▶ [Text passage]
To the epitome of strength (a.k.a. Mom),
You always put on a brave face and continue to make sacrifices for your two daughters. You continue to make me laugh, challenge me to be smarter and thankfully, strive to keep me trendy (by shopping for me way too much!!!). I appreciate your ability to stay young- you can joke about inappropriate things, you can maneuver around Snapchat, you can rack up more likes than me on Facebook and you can gossip with me about anyone. There’s no doubt you’d be the #1 Cool Mom on any list.
But things haven’t always been bright and fun for us.
At the hardest of times, when a small-minded and weak person would’ve given up and allowed adversity to consume them, you have risen from the ashes like a Phoenix.
For twenty years, you have stood beside me, despite your own hardships, and adopted a dozen more titles alongside “Mom.”
When I was five, you were my Hero.
When I was ten, you were my Teacher.
When I was fifteen, you were my Cheerleader.
When I turned twenty, you were my Therapist.
Yet, through each year one title remained continuous- my Best Friend.
You wear every label I’ve deemed you with pride, and you bear the heaviest one gracefully- single mom. You are the bravest and strongest person I know.
You’ve sacrificed and struggled and stressed, but you’ve raised two teenage girls on your own. That alone is a huge feat, but you didn’t stop at the bear minimum. You put the both of us through high school without fault. You pulled extra jobs to make sure we could cheer alongside our best friends every year, you handed me over your keys so I could drive a car to school every day, you took me shopping whenever I “needed” a new outfit for that weekend and you told me I didn’t have to get a job even though I knew I needed to. And now the both of us are at an amazing University.

▶ [Collected material]
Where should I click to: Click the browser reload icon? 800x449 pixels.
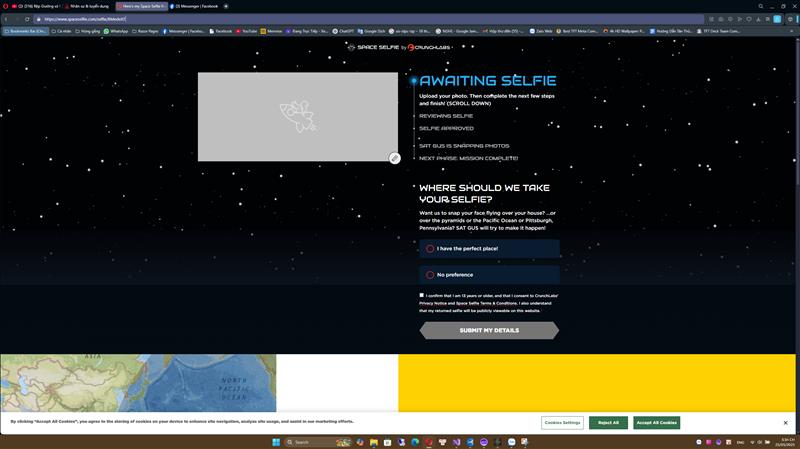pos(27,19)
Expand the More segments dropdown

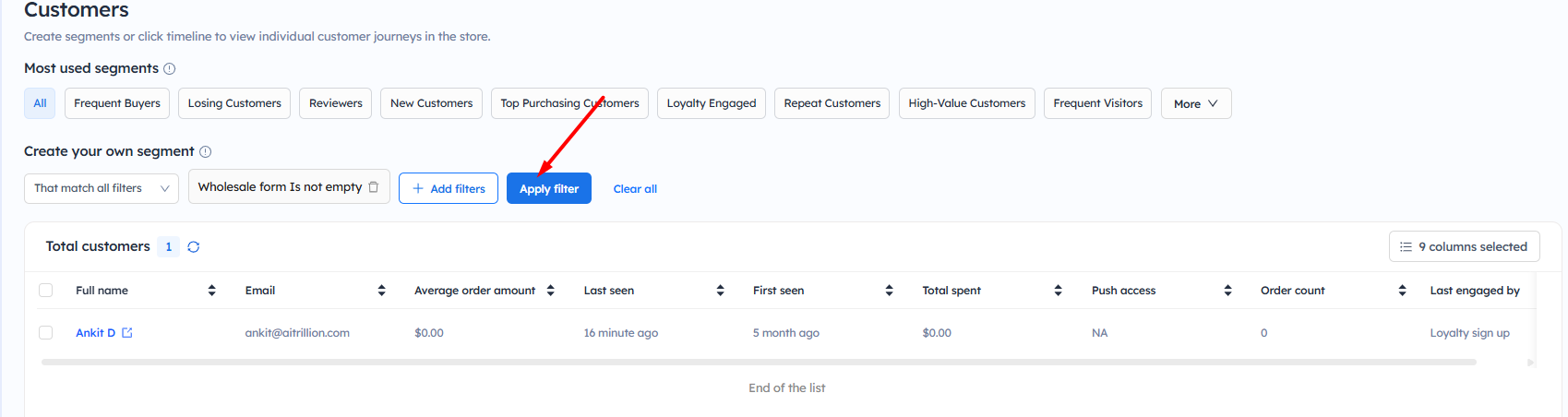pyautogui.click(x=1195, y=104)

▶ [Exercises]
• A. Answer these questions about the letter to Mom, each from a different part of it.
(i) At what age does the writer say Mom was the writer's Teacher?
(ii) Which title does the writer say remained continuous through each year?
(iii) What did Mom hand over so the writer could drive a car to school every day?
• B. Write the next part of the letter to Mom, picking up after its final sentence.

▶ [Results of the exercise]
• A.
(i) Ten
(ii) Best Friend
(iii) Her keys

• B.
You’ve never tried to stifle me, yet you didn’t turn your cheek and let me do whatever I wanted. You alone instilled the best values in me than any couple of parents could have. You are the reason I am the way I am today.
If I can be half the woman that you are, I will consider myself lucky. I continue to push myself in school so I can guarantee us a future brighter than we ever imagined.
We started Gilmore Girls together before I left for Fall semester, and I couldn’t make myself wait until this summer to start watching again (sorry!). As Rory graduated Chilton, she spoke about her mother (and best friend), “She filled our house with love and fun and books and music, unflagging in her efforts to give me role models from Jane Austen to Eudora Welty to Patti Smith. As she guided me through these incredible eighteen years, I don’t know if she ever realized that the person I most wanted to be was her.”
I can’t find anything that relates to me more.